L'équipe de terrain est composée de trois agents, Condor, Lynx et Cobra, des soldats rompus à toutes les méthodes de combat et aux techniques de survie. Leurs missions comme leur identité sont secrètes. La lutte contre le terrorisme étant internationale, ils interviennent sur le territoire français comme partout dans le monde, parfois en soutien d'unités étrangères. En résumé, ces hommes sont capables d'apparaître n'importe où et n'importe quand pour supprimer ce qu'ils considèrent comme un risque potentiel. Ce dernier étant bien souvent une personne, homme politique, religieux ou terroriste, au choix.

Certaines actions leur sont attribuées parce qu'ils les ont signées ou ont été vus sur place, mais le nombre réel de cibles qu'ils ont éliminées ou d'attentats déjoués n'est jamais communiqué. En revanche, suffisamment leur sont imputés pour qu'ils soient redoutés ou respectés, tout dépend de quel côté de la barrière l'on se situe. 

Ces trois agents sont des machines de guerre qui ne vivent que pour leur métier. Ils pensent missions, ils respirent stratégie, ils mangent combat. Vous estimez que c'est exagéré ? Je vous assure que non et je parle en connaissance de cause. Je suis le Condor.

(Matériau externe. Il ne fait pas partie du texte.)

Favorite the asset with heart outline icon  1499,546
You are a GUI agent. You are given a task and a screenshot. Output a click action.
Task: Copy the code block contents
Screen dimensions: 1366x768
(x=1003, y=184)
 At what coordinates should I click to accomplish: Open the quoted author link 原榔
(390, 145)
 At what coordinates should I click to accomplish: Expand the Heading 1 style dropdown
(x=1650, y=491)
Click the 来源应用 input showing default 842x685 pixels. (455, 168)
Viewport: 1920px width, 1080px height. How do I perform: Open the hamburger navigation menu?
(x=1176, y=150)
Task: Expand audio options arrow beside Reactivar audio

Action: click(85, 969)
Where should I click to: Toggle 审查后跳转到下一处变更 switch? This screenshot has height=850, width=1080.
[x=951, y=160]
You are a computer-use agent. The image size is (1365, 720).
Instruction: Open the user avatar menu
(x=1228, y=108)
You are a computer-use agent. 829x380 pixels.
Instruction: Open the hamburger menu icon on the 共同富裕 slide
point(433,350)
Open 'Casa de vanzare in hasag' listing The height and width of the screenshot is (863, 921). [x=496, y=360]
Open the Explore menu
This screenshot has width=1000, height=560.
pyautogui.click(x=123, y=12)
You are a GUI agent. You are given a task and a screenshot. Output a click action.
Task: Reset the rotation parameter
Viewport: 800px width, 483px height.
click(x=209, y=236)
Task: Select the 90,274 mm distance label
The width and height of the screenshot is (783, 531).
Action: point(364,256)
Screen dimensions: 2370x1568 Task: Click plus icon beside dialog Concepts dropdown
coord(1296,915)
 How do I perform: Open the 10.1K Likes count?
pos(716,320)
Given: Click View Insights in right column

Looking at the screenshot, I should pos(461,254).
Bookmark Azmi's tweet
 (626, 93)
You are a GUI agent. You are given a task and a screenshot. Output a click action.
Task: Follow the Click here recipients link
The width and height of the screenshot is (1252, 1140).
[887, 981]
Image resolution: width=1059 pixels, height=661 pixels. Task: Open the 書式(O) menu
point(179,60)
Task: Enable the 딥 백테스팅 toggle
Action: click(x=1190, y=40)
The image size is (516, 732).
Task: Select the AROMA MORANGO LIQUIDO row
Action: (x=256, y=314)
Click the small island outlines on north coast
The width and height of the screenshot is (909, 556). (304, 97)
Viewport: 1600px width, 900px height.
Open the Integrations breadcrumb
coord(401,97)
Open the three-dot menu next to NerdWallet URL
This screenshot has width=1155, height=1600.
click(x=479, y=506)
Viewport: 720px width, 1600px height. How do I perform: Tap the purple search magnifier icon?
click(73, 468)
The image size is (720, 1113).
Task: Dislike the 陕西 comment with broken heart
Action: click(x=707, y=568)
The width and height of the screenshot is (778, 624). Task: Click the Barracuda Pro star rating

Cela fait dix ans que je n'ai pas d'autre nom, pas de vie privée non plus. Ce contrat spécial m'a été proposé l'année de mes dix-neuf ans puisque je remplissais tous les critères requis. Pour commencer, aucune attache. C'est une obligation, autant pour être libéré de toutes contraintes ou explications à fournir que pour être concentré sur le travail sans pollution d'ordre familial. Autre intérêt, aucune pression par des menaces sur des proches. Pour finir, la formation militaire d'élite et la condition physique qui va de pair. Toujours être au top pour agir n'importe quand, n'importe où. Et ne pas mourir, si possible.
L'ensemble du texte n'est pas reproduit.